A gaslighting spouse may not know their behavior, but they will acknowledge it once they realize their mistake. If they don’t, you have to accept that they are only married to you for power and it is better to stay miles away from the negativity.
Gaslighting at work
Gaslighting does not happen only in an intimate relationship but also in a formal relationship in the workplace. Corporate HRs also use gaslighting techniques to keep the employee subservient. Celina Brown, a journalist in a well-known newspaper, made a lot of enemies because of her good work and team player capabilities.
But her HR wanted to keep her soaring popularity in check and told her that they have been receiving frequent complaints against her from her team. None of it was true but it was a great gaslighting technique to keep her afraid. Bosses on subordinates, HR teams on employees gaslighting is rampantly used in the workplace. Dealing with a gaslighter at work can be even more tough because their lies or taunts can lead to professional trouble .

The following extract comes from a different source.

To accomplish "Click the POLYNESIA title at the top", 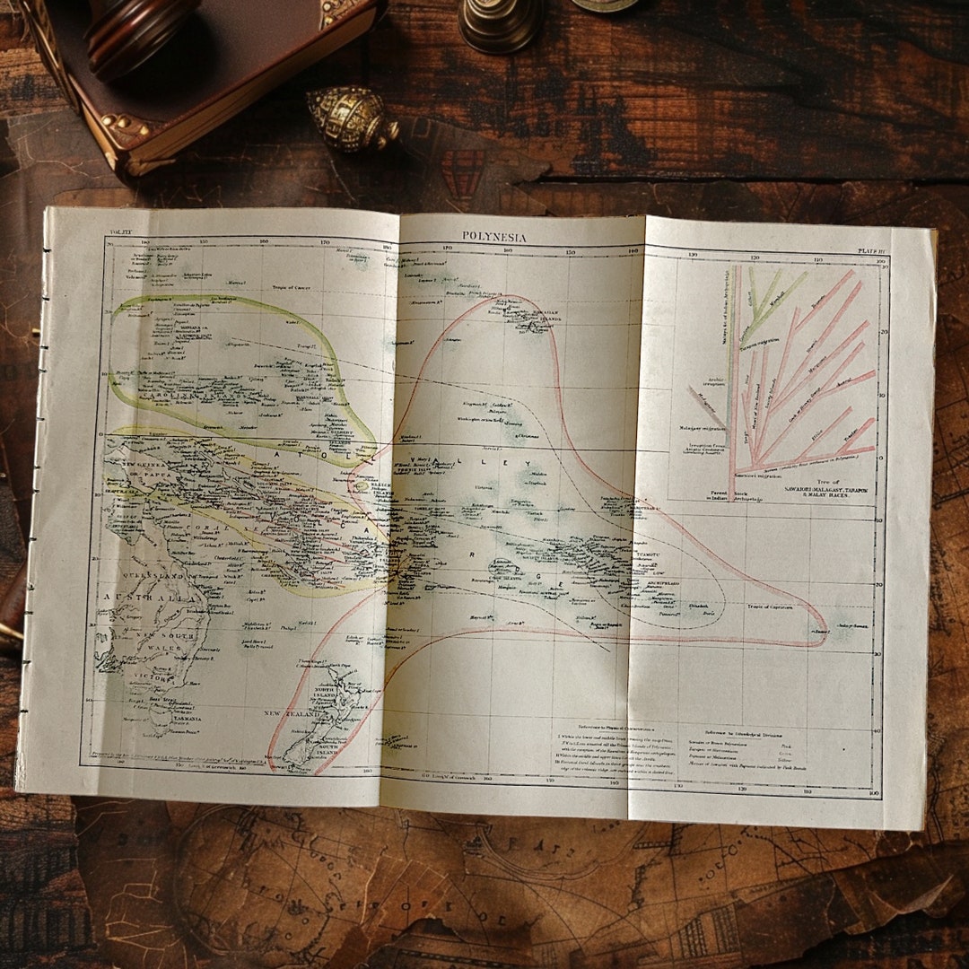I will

So you ensure you have all instructions from a gaslighter co-worker in writing over email. So that they cannot tell you later, you don’t remember what they had said and use their manipulative techniques.
Be it at work or in an intimate relationship the sneaky techniques a gaslighter uses are hard to deal with. But with a bit of intelligence and patience, you can show them the mirror. Remember if you have to deal with the effects of gaslighting you have to be really strong.